Find how many lines in the material hold the word "play", then state that number and nothing more.
──────── RECORDS SHOWN ────────
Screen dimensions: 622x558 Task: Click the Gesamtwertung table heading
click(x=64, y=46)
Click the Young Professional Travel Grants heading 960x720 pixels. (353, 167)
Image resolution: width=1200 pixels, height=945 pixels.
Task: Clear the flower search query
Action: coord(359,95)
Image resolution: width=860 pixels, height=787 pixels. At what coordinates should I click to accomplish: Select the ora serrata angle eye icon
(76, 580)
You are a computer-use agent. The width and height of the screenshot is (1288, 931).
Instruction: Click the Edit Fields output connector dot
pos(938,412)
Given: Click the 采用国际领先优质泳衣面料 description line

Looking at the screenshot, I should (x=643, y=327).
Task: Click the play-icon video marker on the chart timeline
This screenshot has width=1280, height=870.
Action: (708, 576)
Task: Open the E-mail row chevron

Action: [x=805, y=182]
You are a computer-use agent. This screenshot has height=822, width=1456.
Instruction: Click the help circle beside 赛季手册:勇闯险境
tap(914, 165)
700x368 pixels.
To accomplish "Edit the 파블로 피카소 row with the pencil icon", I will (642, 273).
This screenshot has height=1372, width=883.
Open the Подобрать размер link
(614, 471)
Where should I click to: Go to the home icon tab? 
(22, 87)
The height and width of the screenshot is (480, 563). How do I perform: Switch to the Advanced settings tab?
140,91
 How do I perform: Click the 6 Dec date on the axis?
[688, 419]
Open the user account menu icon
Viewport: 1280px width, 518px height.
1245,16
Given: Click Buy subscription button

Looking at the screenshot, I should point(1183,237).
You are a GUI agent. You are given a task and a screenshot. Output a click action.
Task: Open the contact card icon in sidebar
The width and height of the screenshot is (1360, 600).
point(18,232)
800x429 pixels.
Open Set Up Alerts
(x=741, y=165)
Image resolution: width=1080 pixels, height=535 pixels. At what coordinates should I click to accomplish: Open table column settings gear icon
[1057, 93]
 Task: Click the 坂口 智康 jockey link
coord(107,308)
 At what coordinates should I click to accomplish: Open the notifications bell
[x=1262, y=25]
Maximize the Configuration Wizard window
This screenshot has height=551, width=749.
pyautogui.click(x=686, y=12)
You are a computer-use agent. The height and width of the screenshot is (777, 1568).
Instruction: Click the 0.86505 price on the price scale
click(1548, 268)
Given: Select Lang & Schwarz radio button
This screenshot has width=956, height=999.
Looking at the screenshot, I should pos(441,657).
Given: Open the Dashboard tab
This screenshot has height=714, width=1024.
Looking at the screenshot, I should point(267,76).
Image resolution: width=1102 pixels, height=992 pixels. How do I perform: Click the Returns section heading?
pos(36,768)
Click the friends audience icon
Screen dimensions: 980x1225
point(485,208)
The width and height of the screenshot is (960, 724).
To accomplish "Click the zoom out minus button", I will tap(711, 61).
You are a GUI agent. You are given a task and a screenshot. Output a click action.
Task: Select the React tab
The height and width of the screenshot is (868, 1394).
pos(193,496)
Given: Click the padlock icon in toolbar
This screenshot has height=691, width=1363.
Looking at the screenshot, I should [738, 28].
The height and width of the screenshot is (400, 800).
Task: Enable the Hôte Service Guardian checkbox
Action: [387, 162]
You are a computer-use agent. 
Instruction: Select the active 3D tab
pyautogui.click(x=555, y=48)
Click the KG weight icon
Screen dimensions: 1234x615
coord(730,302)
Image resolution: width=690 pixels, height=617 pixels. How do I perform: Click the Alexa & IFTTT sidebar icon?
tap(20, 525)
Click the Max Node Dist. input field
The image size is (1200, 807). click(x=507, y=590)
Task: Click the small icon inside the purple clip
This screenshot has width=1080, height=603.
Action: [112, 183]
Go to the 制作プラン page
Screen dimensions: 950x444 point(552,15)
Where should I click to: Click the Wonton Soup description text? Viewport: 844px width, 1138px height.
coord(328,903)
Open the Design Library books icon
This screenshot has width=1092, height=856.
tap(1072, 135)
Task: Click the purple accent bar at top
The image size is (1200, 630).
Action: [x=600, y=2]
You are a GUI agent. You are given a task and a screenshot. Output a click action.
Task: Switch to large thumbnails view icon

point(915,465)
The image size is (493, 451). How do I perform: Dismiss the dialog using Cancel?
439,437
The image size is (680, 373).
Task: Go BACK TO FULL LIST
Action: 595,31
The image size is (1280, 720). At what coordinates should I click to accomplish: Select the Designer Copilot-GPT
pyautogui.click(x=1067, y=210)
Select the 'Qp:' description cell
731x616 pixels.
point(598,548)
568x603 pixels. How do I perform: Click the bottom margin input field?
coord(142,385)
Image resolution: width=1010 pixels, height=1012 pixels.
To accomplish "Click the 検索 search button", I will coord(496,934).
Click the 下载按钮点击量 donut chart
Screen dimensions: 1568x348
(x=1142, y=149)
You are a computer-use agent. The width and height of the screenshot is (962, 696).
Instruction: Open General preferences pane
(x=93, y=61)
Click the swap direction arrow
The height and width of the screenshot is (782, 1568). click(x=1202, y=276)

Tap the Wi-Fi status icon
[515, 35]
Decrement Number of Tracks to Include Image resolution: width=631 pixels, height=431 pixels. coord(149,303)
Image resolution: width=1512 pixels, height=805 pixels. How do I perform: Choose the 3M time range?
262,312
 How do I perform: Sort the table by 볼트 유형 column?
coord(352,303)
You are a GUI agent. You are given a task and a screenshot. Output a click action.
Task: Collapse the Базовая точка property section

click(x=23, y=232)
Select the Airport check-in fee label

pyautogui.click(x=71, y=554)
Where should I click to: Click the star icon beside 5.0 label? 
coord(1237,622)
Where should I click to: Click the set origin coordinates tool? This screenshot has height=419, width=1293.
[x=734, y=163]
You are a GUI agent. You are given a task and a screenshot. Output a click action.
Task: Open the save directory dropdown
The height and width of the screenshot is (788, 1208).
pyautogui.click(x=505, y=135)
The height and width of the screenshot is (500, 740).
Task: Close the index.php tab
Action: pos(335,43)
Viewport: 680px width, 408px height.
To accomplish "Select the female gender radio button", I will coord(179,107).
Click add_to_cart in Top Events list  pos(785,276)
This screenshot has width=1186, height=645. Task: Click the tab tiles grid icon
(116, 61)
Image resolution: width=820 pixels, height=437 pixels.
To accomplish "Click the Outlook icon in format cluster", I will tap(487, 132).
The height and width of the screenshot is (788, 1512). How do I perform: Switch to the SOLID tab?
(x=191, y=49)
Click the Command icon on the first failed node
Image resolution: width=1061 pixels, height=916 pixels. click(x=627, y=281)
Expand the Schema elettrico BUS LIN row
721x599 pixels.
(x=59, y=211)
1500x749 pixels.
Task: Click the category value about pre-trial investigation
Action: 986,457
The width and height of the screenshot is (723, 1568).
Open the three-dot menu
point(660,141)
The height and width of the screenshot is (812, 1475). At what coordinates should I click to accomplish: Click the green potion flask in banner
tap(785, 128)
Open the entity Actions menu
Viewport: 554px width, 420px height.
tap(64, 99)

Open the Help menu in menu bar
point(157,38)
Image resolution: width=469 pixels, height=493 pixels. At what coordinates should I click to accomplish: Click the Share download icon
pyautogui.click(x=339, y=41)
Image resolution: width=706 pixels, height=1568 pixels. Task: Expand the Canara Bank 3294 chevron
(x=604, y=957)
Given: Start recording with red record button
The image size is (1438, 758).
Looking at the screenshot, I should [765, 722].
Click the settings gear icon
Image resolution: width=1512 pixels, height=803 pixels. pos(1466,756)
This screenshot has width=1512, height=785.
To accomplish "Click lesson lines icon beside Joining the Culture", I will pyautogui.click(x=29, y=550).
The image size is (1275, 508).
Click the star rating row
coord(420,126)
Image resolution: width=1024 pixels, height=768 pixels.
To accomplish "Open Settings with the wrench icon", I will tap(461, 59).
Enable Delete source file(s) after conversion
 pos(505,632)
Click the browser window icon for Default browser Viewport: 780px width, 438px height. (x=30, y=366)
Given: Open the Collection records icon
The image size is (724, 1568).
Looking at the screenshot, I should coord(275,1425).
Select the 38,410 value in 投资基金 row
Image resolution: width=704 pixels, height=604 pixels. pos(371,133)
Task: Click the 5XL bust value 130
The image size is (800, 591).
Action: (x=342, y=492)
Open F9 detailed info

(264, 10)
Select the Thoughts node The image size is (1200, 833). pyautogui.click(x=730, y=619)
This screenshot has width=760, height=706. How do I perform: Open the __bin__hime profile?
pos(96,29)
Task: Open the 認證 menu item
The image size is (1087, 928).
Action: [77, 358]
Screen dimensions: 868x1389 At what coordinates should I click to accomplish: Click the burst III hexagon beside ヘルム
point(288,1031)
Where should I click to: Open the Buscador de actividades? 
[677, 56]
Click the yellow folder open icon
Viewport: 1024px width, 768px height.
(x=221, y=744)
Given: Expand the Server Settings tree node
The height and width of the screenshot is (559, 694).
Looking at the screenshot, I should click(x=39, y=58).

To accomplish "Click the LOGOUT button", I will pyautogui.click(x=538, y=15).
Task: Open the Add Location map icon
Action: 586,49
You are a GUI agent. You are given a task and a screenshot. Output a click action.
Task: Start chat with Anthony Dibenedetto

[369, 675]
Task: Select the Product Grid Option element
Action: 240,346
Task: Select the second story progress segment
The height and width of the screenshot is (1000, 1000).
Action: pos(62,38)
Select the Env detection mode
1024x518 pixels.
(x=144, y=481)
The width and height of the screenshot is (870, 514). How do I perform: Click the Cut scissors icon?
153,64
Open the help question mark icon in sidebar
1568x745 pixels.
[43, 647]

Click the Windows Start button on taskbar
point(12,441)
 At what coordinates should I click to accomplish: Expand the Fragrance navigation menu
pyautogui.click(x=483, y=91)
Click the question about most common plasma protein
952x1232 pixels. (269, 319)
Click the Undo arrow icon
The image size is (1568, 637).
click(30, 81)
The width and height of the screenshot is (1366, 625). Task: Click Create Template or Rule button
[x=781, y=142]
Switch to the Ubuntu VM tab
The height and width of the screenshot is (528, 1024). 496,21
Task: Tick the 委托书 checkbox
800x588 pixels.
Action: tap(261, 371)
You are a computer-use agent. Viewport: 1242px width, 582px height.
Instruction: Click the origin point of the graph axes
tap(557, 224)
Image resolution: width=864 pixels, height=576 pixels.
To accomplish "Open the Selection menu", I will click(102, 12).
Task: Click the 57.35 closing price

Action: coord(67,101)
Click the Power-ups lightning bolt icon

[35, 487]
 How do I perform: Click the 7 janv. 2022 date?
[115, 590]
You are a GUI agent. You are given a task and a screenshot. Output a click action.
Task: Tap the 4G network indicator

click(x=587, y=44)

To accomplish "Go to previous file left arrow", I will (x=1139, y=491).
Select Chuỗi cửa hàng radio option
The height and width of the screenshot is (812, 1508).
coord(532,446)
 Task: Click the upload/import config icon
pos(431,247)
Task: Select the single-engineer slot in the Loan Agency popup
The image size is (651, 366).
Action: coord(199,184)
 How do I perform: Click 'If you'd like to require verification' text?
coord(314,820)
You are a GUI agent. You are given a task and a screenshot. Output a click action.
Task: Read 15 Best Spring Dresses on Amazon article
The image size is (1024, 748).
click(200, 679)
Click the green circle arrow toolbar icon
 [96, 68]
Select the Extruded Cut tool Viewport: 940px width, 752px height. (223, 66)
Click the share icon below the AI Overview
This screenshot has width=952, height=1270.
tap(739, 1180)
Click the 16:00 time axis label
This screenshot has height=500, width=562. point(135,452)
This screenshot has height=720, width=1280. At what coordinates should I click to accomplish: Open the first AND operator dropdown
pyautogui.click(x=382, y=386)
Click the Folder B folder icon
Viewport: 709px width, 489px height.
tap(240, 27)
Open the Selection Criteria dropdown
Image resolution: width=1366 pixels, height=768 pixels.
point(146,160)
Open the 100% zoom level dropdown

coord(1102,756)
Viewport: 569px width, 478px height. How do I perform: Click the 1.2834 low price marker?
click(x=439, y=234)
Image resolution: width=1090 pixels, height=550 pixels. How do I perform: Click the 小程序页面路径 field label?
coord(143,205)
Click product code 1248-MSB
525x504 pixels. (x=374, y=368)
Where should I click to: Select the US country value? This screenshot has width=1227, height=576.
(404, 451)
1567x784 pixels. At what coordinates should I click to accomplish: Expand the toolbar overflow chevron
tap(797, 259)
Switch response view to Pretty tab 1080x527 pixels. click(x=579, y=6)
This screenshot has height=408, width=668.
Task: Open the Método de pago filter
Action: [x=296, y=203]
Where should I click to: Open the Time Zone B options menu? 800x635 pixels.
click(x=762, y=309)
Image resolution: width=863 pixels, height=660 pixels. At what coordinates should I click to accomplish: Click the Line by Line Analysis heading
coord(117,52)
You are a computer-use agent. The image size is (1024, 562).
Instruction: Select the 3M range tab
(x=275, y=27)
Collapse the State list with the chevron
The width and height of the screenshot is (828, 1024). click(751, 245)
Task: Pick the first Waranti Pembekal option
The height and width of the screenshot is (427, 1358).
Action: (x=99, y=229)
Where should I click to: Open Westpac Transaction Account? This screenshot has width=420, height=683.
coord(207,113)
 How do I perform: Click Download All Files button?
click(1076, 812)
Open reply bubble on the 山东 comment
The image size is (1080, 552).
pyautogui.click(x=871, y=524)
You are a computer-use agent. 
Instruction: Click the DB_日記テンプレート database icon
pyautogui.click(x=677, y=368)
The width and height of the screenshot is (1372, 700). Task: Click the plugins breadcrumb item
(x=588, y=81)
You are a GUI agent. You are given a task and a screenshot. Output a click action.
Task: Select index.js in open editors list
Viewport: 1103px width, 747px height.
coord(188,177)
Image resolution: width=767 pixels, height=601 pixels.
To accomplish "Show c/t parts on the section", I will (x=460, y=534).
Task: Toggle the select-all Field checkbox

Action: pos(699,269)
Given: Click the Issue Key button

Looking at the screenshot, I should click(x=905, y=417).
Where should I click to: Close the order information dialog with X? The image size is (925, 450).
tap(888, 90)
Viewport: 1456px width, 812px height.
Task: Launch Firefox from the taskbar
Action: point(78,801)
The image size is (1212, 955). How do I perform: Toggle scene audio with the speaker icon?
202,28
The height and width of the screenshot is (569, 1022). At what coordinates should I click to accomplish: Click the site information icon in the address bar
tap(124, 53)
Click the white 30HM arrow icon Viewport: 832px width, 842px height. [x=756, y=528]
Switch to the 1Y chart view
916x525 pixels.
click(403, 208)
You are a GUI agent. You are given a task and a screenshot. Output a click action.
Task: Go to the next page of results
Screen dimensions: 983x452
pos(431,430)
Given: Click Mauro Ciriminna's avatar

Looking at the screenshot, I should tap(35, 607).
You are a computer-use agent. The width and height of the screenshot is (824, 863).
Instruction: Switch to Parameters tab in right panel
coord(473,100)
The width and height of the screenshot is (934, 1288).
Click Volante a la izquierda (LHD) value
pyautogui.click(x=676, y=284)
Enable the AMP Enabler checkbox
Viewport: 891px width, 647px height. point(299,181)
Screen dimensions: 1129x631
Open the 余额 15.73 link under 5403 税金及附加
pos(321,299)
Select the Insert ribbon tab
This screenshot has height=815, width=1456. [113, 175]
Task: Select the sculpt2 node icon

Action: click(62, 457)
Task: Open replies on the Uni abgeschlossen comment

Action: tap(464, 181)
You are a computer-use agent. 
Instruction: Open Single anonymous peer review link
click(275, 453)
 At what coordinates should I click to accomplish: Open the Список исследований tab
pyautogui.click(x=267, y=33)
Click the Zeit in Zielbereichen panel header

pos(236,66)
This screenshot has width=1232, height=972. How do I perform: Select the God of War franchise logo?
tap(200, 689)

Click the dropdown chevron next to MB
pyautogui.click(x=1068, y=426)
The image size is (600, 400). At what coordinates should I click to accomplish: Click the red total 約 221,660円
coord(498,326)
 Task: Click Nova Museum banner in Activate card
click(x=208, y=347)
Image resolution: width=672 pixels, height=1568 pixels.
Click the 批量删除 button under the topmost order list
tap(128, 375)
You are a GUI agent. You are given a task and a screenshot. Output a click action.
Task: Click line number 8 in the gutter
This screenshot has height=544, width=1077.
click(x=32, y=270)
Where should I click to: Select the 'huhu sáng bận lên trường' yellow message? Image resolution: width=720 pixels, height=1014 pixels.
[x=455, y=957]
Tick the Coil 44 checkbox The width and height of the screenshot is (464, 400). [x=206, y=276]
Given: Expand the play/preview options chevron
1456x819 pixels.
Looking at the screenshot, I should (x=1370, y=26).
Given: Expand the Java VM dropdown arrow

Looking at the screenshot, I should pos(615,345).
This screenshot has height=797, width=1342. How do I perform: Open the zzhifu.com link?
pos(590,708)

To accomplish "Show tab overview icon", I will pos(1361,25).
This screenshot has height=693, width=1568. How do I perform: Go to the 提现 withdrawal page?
────────
> TASK ANSWER
2